Fit Companions and Michigan's Marriage Laws

18 Then the Lord God said, “It is not good that the man should be alone; I will make him a helper as his partner.”  (Genesis 2:18 NRSV)
Last week in US District Court in Detroit, Judge Bernard Friedman opened a trial taking up the complaint of April DeBoer and Jayne Rowse, challenging Michigan's laws on marriage and adoption, under the Equal Protection Clause of the US Constitution.  The couple, both nurses,who are raising special needs children together, cannot adopt them as a couple because they are not married.  They cannot be legally married in Michigan, because of current law that limits marriage to a man and a woman (so-called Traditional Marriage).  They had originally gone to court to get the law on adoption changed, but the judge encouraged them to broaden it out and include the marriage law as well.

This case, and many like it across the nation, raises the question of what is marriage and what is family?  I am part of a "traditional family."  I've been married 30+ years and we have a child.  My story fits a vision that some have of marriage.  In his response to the complaint, the Michigan Attorney General, Bill Schuette, is arguing that the state has an obligation to provide for responsible procreation.
One of the paramount purposes of marriage in Michigan—and at least 37 other states that define marriage as a union between a man and a woman—is, and has always been, to regulate sexual relationships between men and women so that the unique procreative capacity of such relationships benefits rather than harms society.
While, my story seems to fit within the parameters of this law, I'm not sure that this is the best definition of marriage or even provides the best context for child-rearing.  Heterosexual marriage isn't necessarily the best context for procreation or child-rearing.  

 I began the post with a verse from Genesis 2, which .  I believe this verse speaks to the current debate over marriage equality.  In this second creation story, God creates the man, and discovers that the man is lonely.  Not even fellowship with God is sufficient to relieve this sense of being alone.  So God begins look for a solution.  God creates the animals, but that doesn't resolve the loneliness.  So then God takes what may seem like drastic action.  God puts the man to sleep, cuts out a rib and fashions it into something the man recognizes as being "bone of his bone, flesh of his flesh."  Now, the man recognizes this being as "woman" and you know the rest of the story.  In the vast majority of cases, humans find their partner in a person of the opposite gender.  But is this the case for everyone?

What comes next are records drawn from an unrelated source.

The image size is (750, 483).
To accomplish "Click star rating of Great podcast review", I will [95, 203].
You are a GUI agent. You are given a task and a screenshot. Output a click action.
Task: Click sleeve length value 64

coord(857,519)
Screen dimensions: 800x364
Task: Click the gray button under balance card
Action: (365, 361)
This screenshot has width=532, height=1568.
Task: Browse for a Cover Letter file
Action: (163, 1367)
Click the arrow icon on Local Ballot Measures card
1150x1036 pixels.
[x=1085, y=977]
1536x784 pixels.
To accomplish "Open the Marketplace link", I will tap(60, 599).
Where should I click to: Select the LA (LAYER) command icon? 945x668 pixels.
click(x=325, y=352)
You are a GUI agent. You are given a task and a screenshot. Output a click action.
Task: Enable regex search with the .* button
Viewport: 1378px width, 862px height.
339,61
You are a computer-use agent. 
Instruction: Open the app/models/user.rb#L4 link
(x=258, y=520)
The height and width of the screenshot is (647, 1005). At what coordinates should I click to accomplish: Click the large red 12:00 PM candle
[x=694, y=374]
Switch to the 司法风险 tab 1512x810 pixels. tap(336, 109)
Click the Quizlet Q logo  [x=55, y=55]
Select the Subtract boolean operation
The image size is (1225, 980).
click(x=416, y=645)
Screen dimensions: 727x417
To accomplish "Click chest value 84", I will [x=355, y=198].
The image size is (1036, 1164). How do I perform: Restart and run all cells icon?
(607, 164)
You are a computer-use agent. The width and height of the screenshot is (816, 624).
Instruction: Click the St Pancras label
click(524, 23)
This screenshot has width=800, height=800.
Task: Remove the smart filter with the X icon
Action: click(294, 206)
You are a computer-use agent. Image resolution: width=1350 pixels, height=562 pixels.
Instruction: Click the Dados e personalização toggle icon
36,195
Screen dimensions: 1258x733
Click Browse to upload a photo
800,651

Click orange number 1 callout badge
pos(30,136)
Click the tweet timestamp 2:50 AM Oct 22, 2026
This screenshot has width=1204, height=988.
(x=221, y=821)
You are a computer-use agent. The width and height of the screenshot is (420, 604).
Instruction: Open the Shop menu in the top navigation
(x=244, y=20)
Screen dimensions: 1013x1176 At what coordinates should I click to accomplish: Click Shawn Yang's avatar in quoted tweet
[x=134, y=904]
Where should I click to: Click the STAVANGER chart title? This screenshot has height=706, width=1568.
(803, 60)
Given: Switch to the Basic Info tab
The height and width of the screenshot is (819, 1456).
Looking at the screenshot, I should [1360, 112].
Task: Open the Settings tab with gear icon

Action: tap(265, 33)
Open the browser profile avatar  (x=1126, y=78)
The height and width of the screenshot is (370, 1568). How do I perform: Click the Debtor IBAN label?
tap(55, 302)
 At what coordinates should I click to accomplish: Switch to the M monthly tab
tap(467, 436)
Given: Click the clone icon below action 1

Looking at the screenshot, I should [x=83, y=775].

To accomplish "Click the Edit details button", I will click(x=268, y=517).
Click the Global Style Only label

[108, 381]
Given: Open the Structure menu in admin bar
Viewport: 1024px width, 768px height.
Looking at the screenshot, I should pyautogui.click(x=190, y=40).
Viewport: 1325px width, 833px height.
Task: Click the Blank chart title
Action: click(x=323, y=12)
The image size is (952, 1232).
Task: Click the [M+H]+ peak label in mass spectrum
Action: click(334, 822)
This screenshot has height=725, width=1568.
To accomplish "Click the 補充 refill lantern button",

As I have pondered the definition of marriage over the years, and watched it being experienced around me, I've come to some conclusions.
  • First of all, not everyone who gets married intends to have children.  They get married, because they are looking for companionship.  This is especially true when one person in this couple is a post-menopausal woman.  But, many people marry without any intention of having children.
  • Not every married heterosexual couple is fit to be a parent. 
  • Persons find in others of their same gender that companion who fulfills this need for a fit companion.  
Over the years I've come to know more and more gay and lesbian couples. What I've discovered in my conversations with them is that they find their completion in a person of their gender. Many of them wish to live together in a recognized state of union that will affirm and support them. And some of them have taken on the responsibilities of parenthood.

I'm watching this play out in my own congregation.  Several years ago two men came to church, accompanied by a young boy.  It was clear that they were a couple and that this child was theirs.  They have been together for nearly twenty years (longer than most heterosexual marriages), and they chose to adopt this young boy who needed a home.  Unfortunately, under state law, only one of the partners can adopt, which means that if something happens to the adoptive parent, it falls to the state to decide the fate of this child.  Those of us who are parents in a traditional form of marriage would be aghast to see this happen to us, and yet here it is -- enshrined in state law.  This is true even though they have taken advantage of New York law to be married -- a marriage the Federal government recognizes, but the state of Michigan does not.  

One of the charges made against same-gender couples adopting is that the children suffer from not having a parent of the opposite gender present.  If this is true, then why let single persons adopt?  But, while I agree that a child needs to be in the presence of persons of both genders in their maturation process, this little boy gets plenty of attention from women -- especially in the church.  There are no perfect family arrangements.  We all adapt our families to the situations we find ourselves in.  My parents divorced when I was in high school.  Because my father wasn't that great at providing support, and my mother had taken the traditional route of being a "stay-at-home mother," she found it difficult to provide for us.  That led to some difficult choices.  Many of you know what I'm talking about.

But back to Genesis 2.  If marriage is, as I believe, designed first and foremost to provide for a stable, long-term relationship between two people who are fit helpers or appropriate partners for each other.  As theologian William Stacy Johnson writes:  
This implies something more than an "anatomically correct" sexual companion.  The one whom God supplies for the earth creature is a life-giving, nurturing, and sustaining presence.  [A Time to Embrace, pp. 123-124]. 
This, I believe is the foundation for marriage.  If it is, then our current marriage laws are not only unconstitutional when they discriminate against same-gender couples, it is likely that these laws are unbiblical.